Dans son rapport, la commission présidée par l'ancien sous-ministre Jean Pronovost fait 49 recommandations cohérentes et courageuses. À ce jour, la plupart des acteurs ont réagi positivement. Sauf l'UPA, dont on appelle à la fin du monopole sur le monde agricole. Même l'ancien président de l'UPA Jacques Proulx applaudit à ce rapport dans lequel il voit «une main tendue à tous les acteurs [...] pour relancer ce secteur tout en recherchant le bien commun».
Au premier plan des changements proposés afin d'accroître l'équité entre les agriculteurs, soit une plus grande diversité de produits sur le marché et une productivité accrue à la ferme, la commission désigne le système d'aide financière.
Tous les gouvernements qui se sont succédé à Québec depuis 20 ans, péquistes et libéraux, ont baissé les bras devant le lobby de l'UPA. Malgré un milliard de dollars d'aide publique annuelle, seuls 17 types de productions sont admissibles au régime d'assurance revenu, tous les autres étant exclus.

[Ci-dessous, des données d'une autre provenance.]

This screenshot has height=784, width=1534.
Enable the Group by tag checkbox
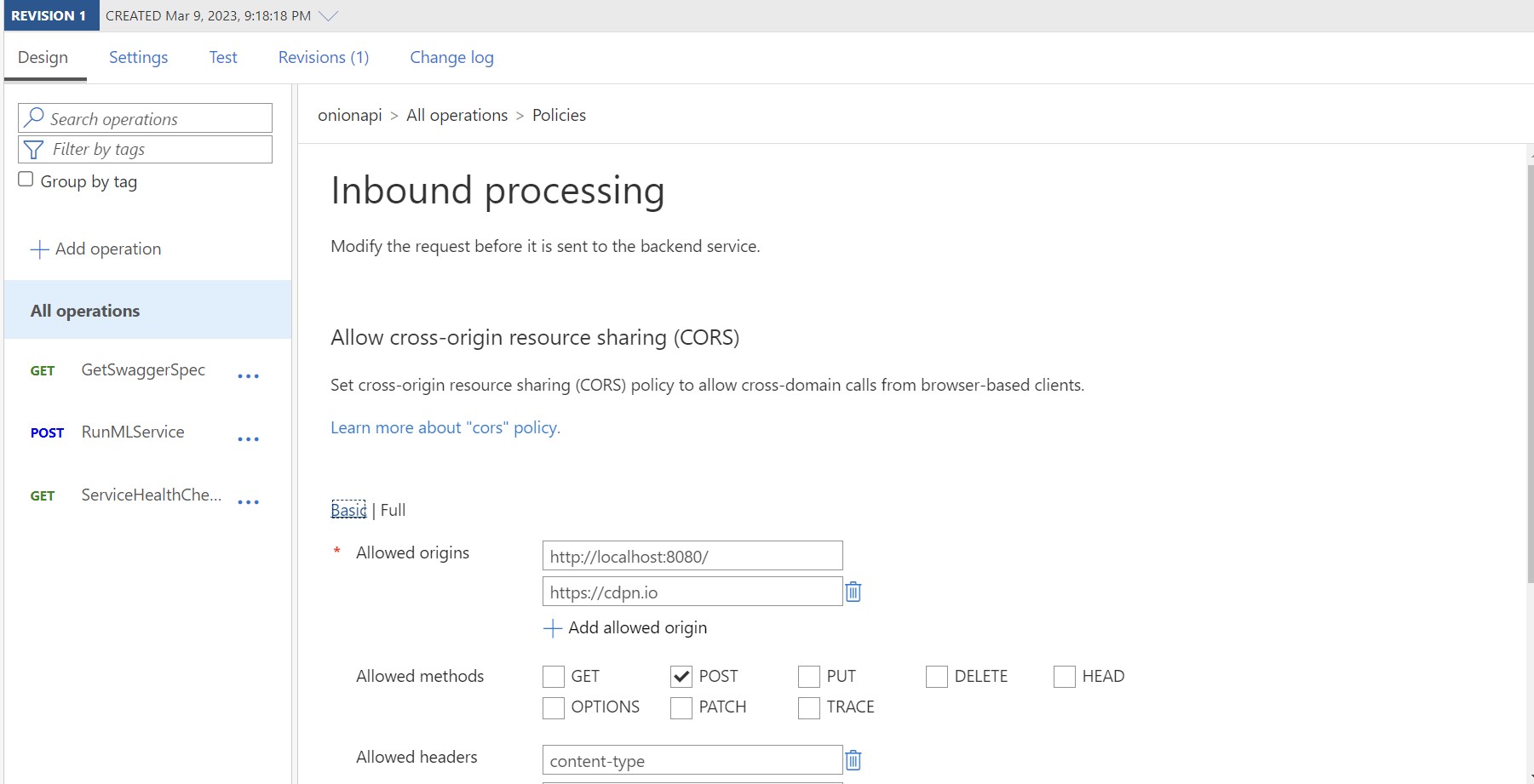click(26, 180)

Pis encore, ce sont ceux qui en ont le moins besoin qui en reçoivent le plus. En 2003, par exemple, 8 % des éleveurs de bouvillons ont accaparé 63 % des subventions, pour une moyenne de près d'un demi-million chacun! Même phénomène chez les producteurs de porcs, de veaux ou de maïs. Et devinez qui préside la Financière agricole, cette quasi-banque largement déficitaire qui prête aux agriculteurs et gère les centaines de millions de dollars d'aide publique au nom du gouvernement? Le président de l'UPA lui-même, alors que ses membres ne contribuent à la caisse que de façon symbolique.
Le résultat est là: une poignée d'agriculteurs encaisse la plus grande partie des fonds, et même quand les prix sont à la baisse, la production de porcs et de maïs augmente.

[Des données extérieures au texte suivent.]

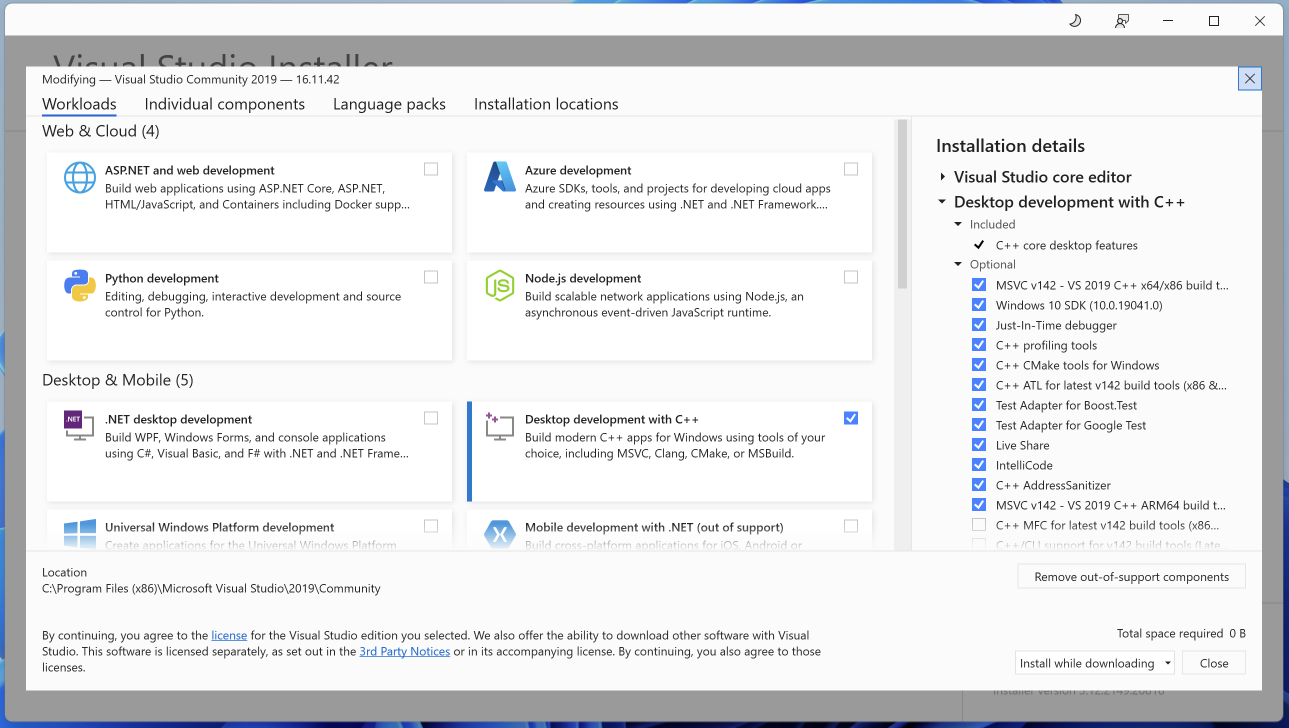
Task: Click the Azure development logo icon
Action: [499, 178]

Ce gaspillage n'a jamais été dénoncé par l'UPA même si la majorité de ses membres n'en profite pas. Au contraire, au lieu de réformer le système, on exige d'autres centaines de millions... comme si l'argent poussait dans les vergers.
Soit dit en passant, contrairement à la légende urbaine, il faut savoir que les agriculteurs du Québec reçoivent plus d'argent en moyenne que leurs homologues canadiens et américains.
La commission ne propose pas de réduire cette aide globalement mais de réformer le système pour tenir compte des besoins de tous les producteurs en mettant l'accent sur les gains de productivité, l'effort de diversification et le respect de l'environnement.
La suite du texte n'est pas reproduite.